## WRITTEN PROBLEM
Replace "screenshot" with "capture" in the entries beginning with the line that contains "Viewport: 530px width, 386px" and continuing through the line that contains "will tap(207, 239).". Give back only those lines, changing nothing else.

## SUPPLIED ENTRIES
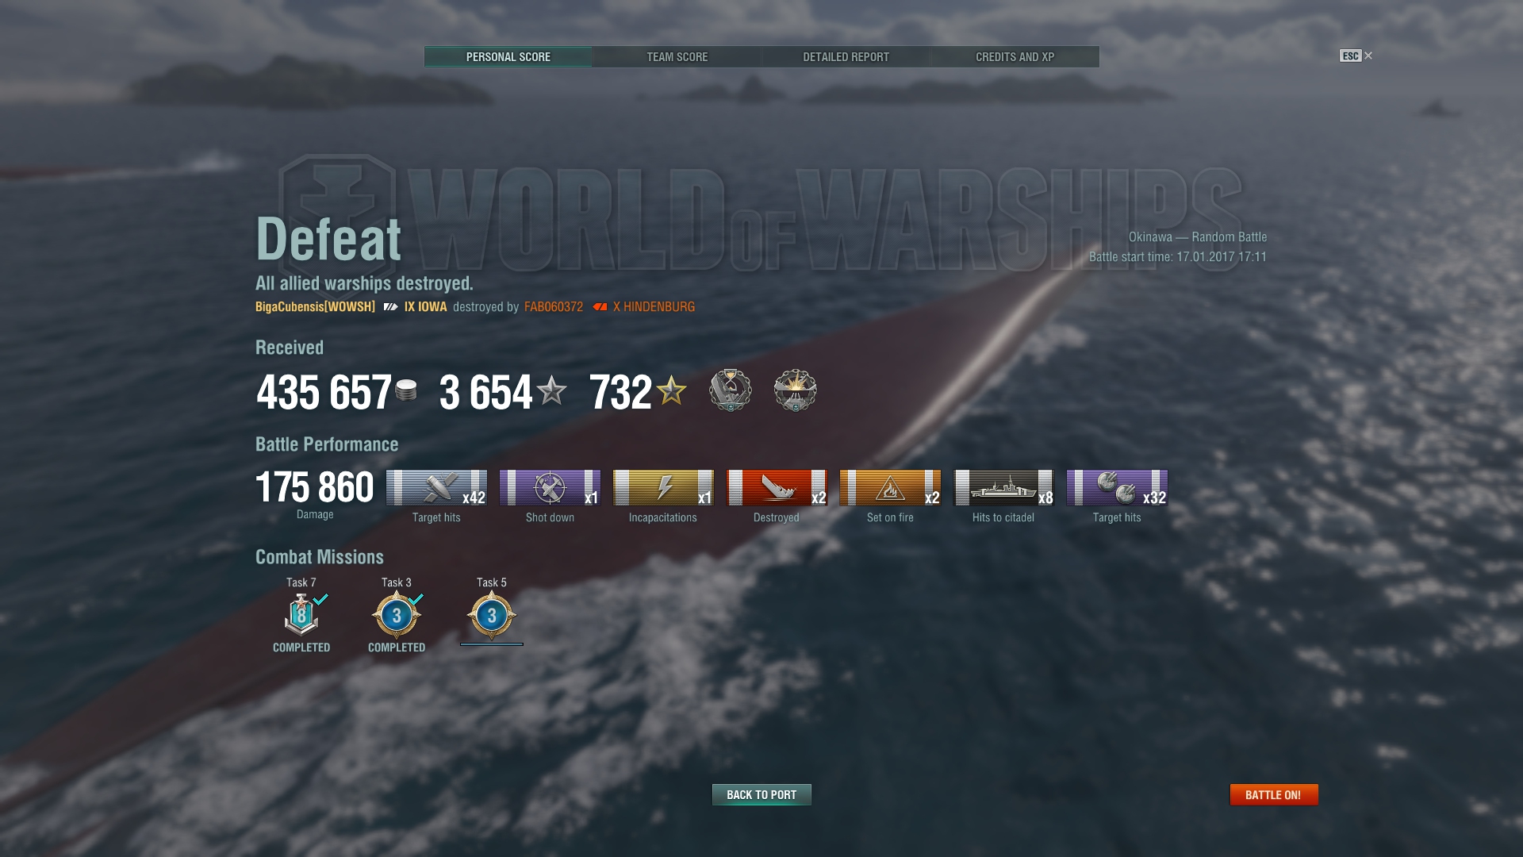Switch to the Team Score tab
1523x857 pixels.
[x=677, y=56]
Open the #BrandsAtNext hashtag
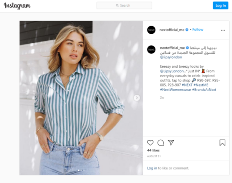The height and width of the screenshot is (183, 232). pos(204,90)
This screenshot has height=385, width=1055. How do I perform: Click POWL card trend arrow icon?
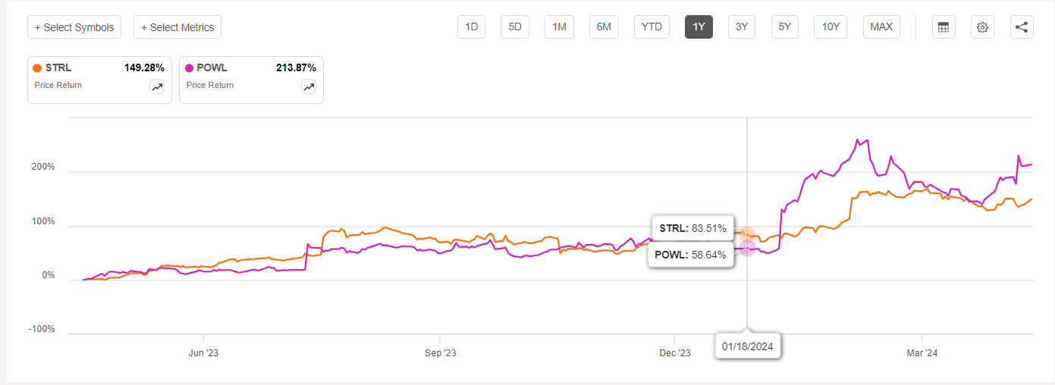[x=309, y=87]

==

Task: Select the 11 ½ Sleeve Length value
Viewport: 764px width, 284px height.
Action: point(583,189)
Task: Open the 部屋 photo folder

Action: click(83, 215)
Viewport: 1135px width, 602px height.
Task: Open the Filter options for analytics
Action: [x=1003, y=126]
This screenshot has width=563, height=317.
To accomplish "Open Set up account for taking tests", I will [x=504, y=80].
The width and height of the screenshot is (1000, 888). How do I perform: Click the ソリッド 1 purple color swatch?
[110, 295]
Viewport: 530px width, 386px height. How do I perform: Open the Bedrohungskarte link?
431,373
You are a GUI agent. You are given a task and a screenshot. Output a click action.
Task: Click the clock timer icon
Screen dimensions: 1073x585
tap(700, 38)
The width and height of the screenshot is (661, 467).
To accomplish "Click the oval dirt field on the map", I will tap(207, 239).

==

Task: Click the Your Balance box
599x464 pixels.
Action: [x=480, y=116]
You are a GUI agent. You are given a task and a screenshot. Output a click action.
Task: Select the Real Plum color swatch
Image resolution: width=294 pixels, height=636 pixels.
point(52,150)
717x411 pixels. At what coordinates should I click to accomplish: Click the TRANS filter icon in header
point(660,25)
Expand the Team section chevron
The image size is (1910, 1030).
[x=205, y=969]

## OUTPUT OF THE EXERCISE
Viewport: 530px width, 386px height. How do I perform: Open the Bedrohungskarte link?
431,373
You are a GUI agent. You are given a task and a capture. Output a click action.
Task: Click the clock timer icon
Screen dimensions: 1073x585
tap(700, 38)
The width and height of the capture is (661, 467).
To accomplish "Click the oval dirt field on the map", I will tap(207, 239).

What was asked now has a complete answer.